De tal forma, desde el primer momento percibimos en la película un extraño equilibrio en esa búsqueda de una nueva oportunidad en el amor. Será la que representen esos tres niños ante la posible incorporación de una nueva figura materna, que Sirk describe de modo divertido y exento de caer en el terreno de la cursilería. O poco después en la atracción que sentirá la protagonista por el padre de estos, que la recibirá con sequedad. Sin embargo, esa búsqueda de relaciones se extenderá por todos aquellos que pueblen la película. Incluso el desalmado Cole buscará afanosamente su reencuentro con la protagonista. Como lo hará el inquisitivo y veterano alguacil que, de manera inesperada, se ligará con la madura propietaria del salón, buscando un nuevo modo para sobrellevar el ocaso de su existencia. Todo ello será mostrado con aparente ligereza por la cámara de un cineasta que ya evidenciaba el gusto por las composiciones recargadas a nivel pictórico, en plena comunión con un Russell Metty que, desde esta ocasión, se convertiría en uno de los mayores aliados -si no el que más- de su perdurable obra posterior.

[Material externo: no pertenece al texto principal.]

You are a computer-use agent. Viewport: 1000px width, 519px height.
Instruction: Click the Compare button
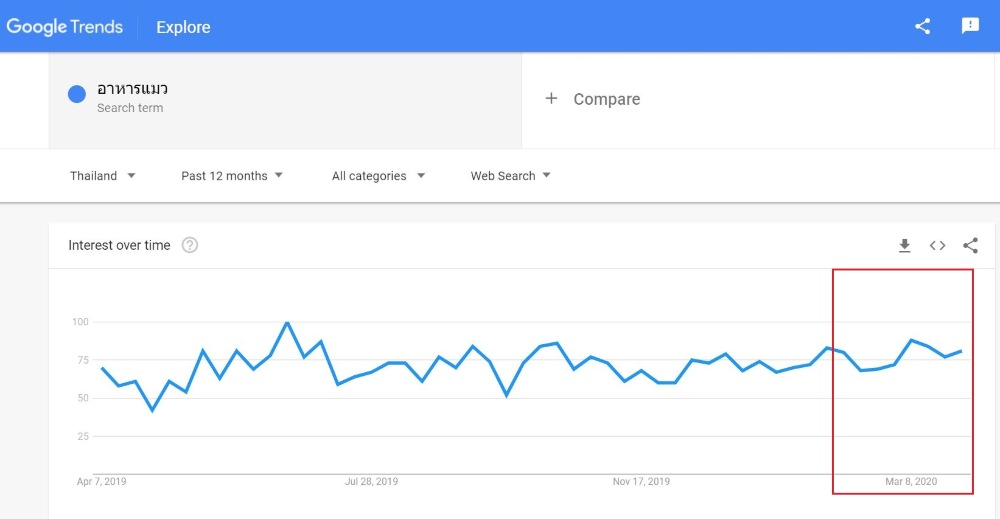tap(592, 99)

TAKE ME TO TOWN funciona, pues, de manera tan liviana como vitalista. Tan aparentemente intrascendente, como dominada por una extraña lógica. Y tan cercana a sus personajes como, en ocasiones, presente en el dominio de la caricatura -la descripción que se ofrece de los personajes puritanos que dominan la pequeña población, en especial los femeninos-. Pero incluso llegados a este punto, la película acierta al describir el aliento de estos, de manera especial por el recelo de Edna al no ver correspondidos sus deseos de llamar la atención de Will. Es más, la confluencia de ambos mundos proporcionará al relato dos episodios magníficos, como serán aquel en el que Vermilion busca integrarse con este contexto y propone la fórmula de realizar un festival artístico para obtener cuantiosos ingresos para elaborar la iglesia. En unos instantes brillantísimos, la practica totalidad de todos ellos se despojarán de sus rostros habituales para, en su lugar, dejar paso a la ilusión de exteriorizar otra manera de buscar su autenticidad como seres humanos, precisamente al asumir diferentes maneras de simulación. Esa tensión se extenderá en otro episodio magnífico, durante los ensayos, donde aflorará tano el deseo de todos los participantes de exteriorizar sus talentos ocultos como, al mismo tiempo, el recelo del reducido entorno de Edna por que la iniciativa llegue a buen puerto.
Y en una película donde la relaciones y, sobre todo, la búsqueda de la autenticidad, se encuentra tan en primer plano, considero que lo mejor, lo más intenso, y lo más personal de cara al devenir posterior de la obra sirkiana, de esta apenas conocida TAKE ME TO TOWN, se encuentra en esas secuencias intimistas y ‘a dos’, establecidas entre Ann Sheridan y Sterling Hayden, en el interior de la cabaña del segundo. Momentos donde la planificación y, sobre todo el experto manejo de la duración del plano, desprende momentos intensos que, en algunas ocasiones se encuentran tomando como fondo una gran ventana, y expresando con ello la búsqueda de libertad en los sentimientos de ambos. Serán instantes en los que no resulta difícil vislumbrarlos como precedentes de instantes similares, más elaborados y más conocidos, presentes en la magnífica -y bastante cercana- ALL THAT HEAVEN ALLOWS (Solo el cielo lo sabe, 1955).
Unido a ello, la película ofrece una conclusión sorprendente, más cercana a determinados estilemas del western, retornando en su epílogo a ese envoltorio de comedia con el que se inició, y cerrando un relato vitalista, con más calado emocional del que, en un primer término, pueden inducir sus costuras y, sobre todo, una madurez cinematográfica que muy pronto revelaría todo su esplendor en la obra sirkiana.